Technical specifications
- Chassis: Carbon-fibre reinforced plastic monocoque
- Suspension (front): Double wishbones front and rear, central wheel mounts, stabilisers front and rear, adjustable shock absorbers
- Suspension (rear): As front
- Length: 4,883 mm (192 in)
- Width: 1,850 mm (73 in)
- Height: 1,250 mm (49 in)
- Axle track: 1,600 mm (63 in) on front; 1,550 mm (61 in) on rear
- Wheelbase: 2,800 mm (110 in)
- Engine: Spiess-built Opel 4.0 L (244 cu in) V8 90° naturally aspirated, front engined, longitudinally mounted
- Transmission: Xtrac 6-speed sequential manual transmission
- Power: 476 hp (355 kW) @ 6,800 rpm
- Weight: 1,080 kg (2,381 lb) in 2004, later 1,050 kg (2,315 lb) in 2005 including driver
- Fuel: Shell V-Power Racing unleaded (2004) Aral Ultimate 100 RON unleaded (2005)
- Lubricants: Valvoline Racing Synthetic VR1 Motor Oil 10W-30
- Brakes: AP Racing carbon brake discs with 6-piston calipers and pads
- Tyres: Dunlop SP Sport Maxx BBS wheels

Competition history
- Notable entrants: OPC Team Phoenix OPC Team Holzer
- Notable drivers: Marcel Fässler Laurent Aïello Peter Dumbreck Heinz-Harald Frentzen Manuel Reuter Timo Scheider
- Debut: 2004 DTM Hockenheimring 1 round
| Races | Wins | Podiums | Poles | F/Laps |
| 22 | 0 | 3 | 0 | 1 |
- Teams' Championships: 0
- Constructors' Championships: 0
- Drivers' Championships: 0

= Opel Vectra GTS V8 DTM =

The Opel Vectra GTS V8 DTM was a DTM touring car constructed by German car manufacturer Opel.
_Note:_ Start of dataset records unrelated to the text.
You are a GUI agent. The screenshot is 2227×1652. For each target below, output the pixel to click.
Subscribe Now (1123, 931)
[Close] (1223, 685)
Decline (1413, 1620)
The car's development started in mid-2002 and it was raced in the 2004 and 2005 DTM seasons with little success before the company's exit after the 2005 season. Opel withdrew from DTM due to parent company General Motors focusing on the BTCC and FIA WTCC series in the European sector as well as reducing the company's annual costs. The Vectra GTS V8 DTM replaced the Opel Astra DTM at the end of the 2003 season and was based on the production Opel Vectra C. The Opel Vectra GTS V8 DTM was involved in an accident involving Peter Dumbreck at the Zandvoort after his car lost control and rolled several times, but the driver was uninjured.

The Opel Vectra GTS V8 DTM is powered by a 4.0-litre V8 engine built by Spiess Tuning AG.